**Set problem:** Using the text on midblock crosswalk signals below, decide whether each statement agrees with it. Answer yes or no for each, and quote the words of the text that decide it. 1. The study found that one-phase timing performed better than two-phase timing. 2. PUFFIN has a dynamic pedestrian clearance interval. 3. The fuzzy logic controller was evaluated against PUFFIN.

**Text section:**
The increasing number of midblock vehicle–pedestrian crashes has led traffic engineers to consider safer treatments for pedestrian crossings while preserving flow efficiency. One of the existing solutions is to install signalized crosswalks. Using a microsimulation approach, this study first assesses three signal systems for a typical midblock crosswalk (MBC) with varied geometries, with the aim to explore how different signalization schemes and crosswalk geometries affect measures of effectiveness from all user perspectives. The results indicate that two-phase timing outperforms one-phase timing and the innovative high-intensity activated crosswalk significantly improves vehicle operations over actuation by pedestrians and pedestrian light control. Of existing signals, the pedestrian user-friendly interface (PUFFIN) is more functional because of its dynamic pedestrian clearance interval, but it still does not account for enough safety and human factors in its control logic and thus lacks an adaptive ability in fulfilling competing objectives. Fuzzy logic control (FLC) has proved effective for a complex optimization problem with multiple goals, uncertain information, and vague decision criteria. Traffic signal timing lies in this realm. To model the range of variables affecting MBCs, a user-friendly FLC counterpart is developed and then evaluated against PUFFIN to quantify potential safety and efficiency benefits. The results show that with straightforward logic and tractable parameters, FLC manages the MBC signal timing effectively and outperforms PUFFIN in terms of a compromise among enhanced safety, ameliorated operations, and lessened social cost from crashes and delays.

**Data lines:**
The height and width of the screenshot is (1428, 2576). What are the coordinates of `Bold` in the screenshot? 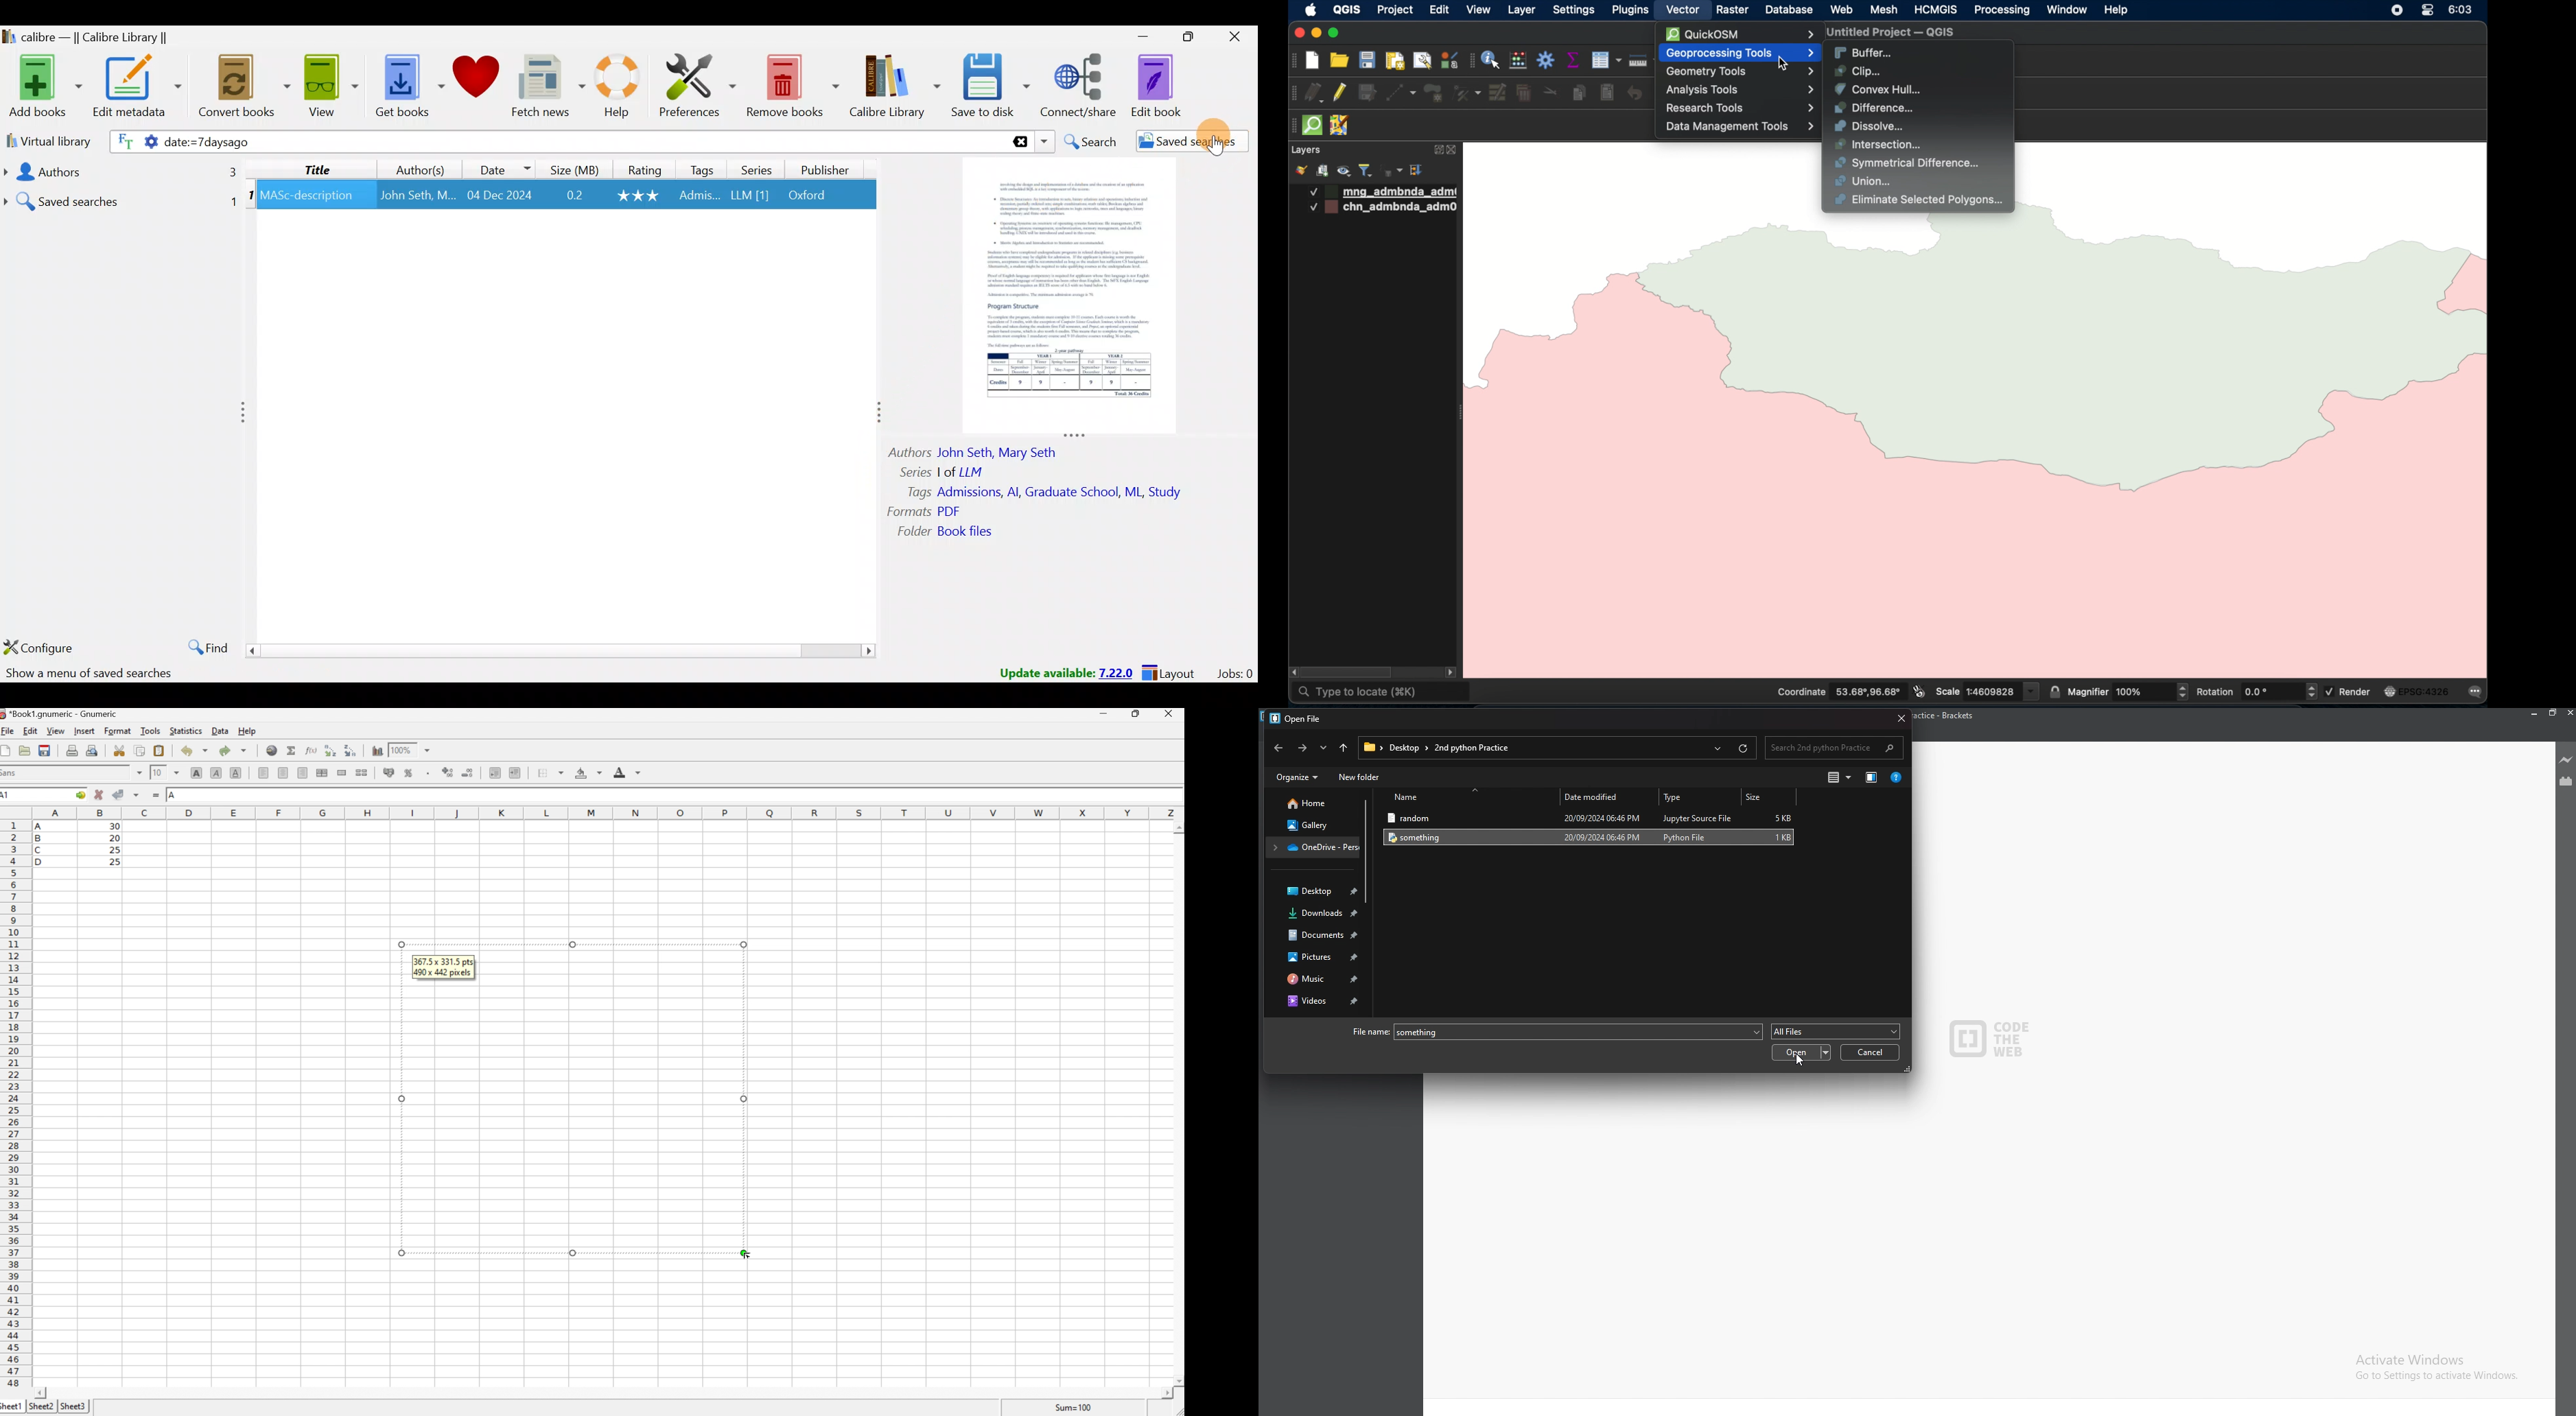 It's located at (196, 773).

**Answer to this problem:**
1. No: "two-phase timing outperforms one-phase timing"
2. Yes: "the pedestrian user-friendly interface (PUFFIN) is more functional because of its dynamic pedestrian clearance interval"
3. Yes: "a user-friendly FLC counterpart is developed and then evaluated against PUFFIN"